- **Extract**:
▼

I am not sure this analysis is correct. The code never reaches the end of main.

> TransmitterData is a struct that has no destructor defined but has a field of type File_Ptr that does. The compiler generates a destructor, __aggrDtor, which calls the fields that have destructors, __fieldDtor (e.g. the File_Ptr) which in turn calls its destructor, File_Ptr.~this().

TransmitterData has a destructor defined but with no code in it. This used to work fine – but I cannot be certain which version of LDC that was.

The problem does seem to be in the construction of the TransmitterData object because a destructor is being called on the File_Ptr field as part of the transmitterData constructor.

> As you can see from the stack trace #3, the File_Ptr is null. The solution to this is to either ensure it is initialised in the constructor of TransmitterData, or account for it possibly being null by defining a destructor for TransmitterData.

For some reason it seems File_Ptr.~this() is being called before
File_Ptr.this() in the TransmitterData.this(). This is totally weird.

Having added some writeln statements:

(gdb) bt
#0  0x00005555555932e0 in dvb_file_free (dvb_file=0x0) at dvb_file.d:276
#1  0x0000555555592fbc in types.File_Ptr.~this() (this=...) at types.d:83
#2  0x000055555558cdf6 in _D3std6format__T14formattedWriteTSQBg5stdio4File17LockingTextWriterTaTS5types8File_PtrZQCtFKQChxAaQBcZk (w=..., fmt=..., _param_2=...) at /usr/lib/ldc/x86_64-linux-gnu/include/d/std/format.d:472
#3  0x000055555558c6a8 in _D3std5stdio4File__T5writeTAyaTS5types8File_PtrTaZQBeMFQBcQBbaZv (this=..., _param_0=..., _param_1=..., _param_2=10 '\n') at channels.d:1586
#4  0x00005555555749ce in _D3std5stdio__T7writelnTAyaTS5types8File_PtrZQBeFQzQxZv (_param_0=..., _param_1=...) at channels.d:3917
#5  0x000055555556af49 in _D8channels15TransmitterData6__ctorMFNcxAyaxkxE10libdvbv5_d8dvb_file16dvb_file_formatsZSQDiQDc (this=..., path=..., delsys=0, format=libdvbv5_d.dvb_file.dvb_file_formats.FILE_DVBV5) at channels.d:143
#6  0x000055555556aa9c in D main (args=...) at main.d:34


-- 
Russel.
===========================================
Dr Russel Winder      t: +44 20 7585 2200
41 Buckmaster Road    m: +44 7770 465 077
London SW11 1EN, UK   w: www.russel.org.uk



January 05, 2019
On Saturday, 5 January 2019 at 07:34:17 UTC, Russel Winder wrote:
> TransmitterData has a destructor defined but with no code in it. This used to work fine – but I cannot be certain which version of LDC that was.
>
> The problem does seem to be in the construction of the TransmitterData object because a destructor is being called on the File_Ptr field as part of the transmitterData constructor.

▲

- **Action item**: Copy out the portion of the thread between "I am not sure" and "its destructor, File_Ptr.~this().", inclusive, with every character unchanged. Work only from the thread on the TransmitterData destructor.

- **Data below**:
▼

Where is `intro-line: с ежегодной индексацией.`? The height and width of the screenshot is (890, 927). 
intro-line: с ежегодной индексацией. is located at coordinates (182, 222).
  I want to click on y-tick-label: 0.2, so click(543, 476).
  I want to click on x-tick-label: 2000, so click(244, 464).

▲

- **Output**:
I am not sure this analysis is correct. The code never reaches the end of main.

> TransmitterData is a struct that has no destructor defined but has a field of type File_Ptr that does. The compiler generates a destructor, __aggrDtor, which calls the fields that have destructors, __fieldDtor (e.g. the File_Ptr) which in turn calls its destructor, File_Ptr.~this().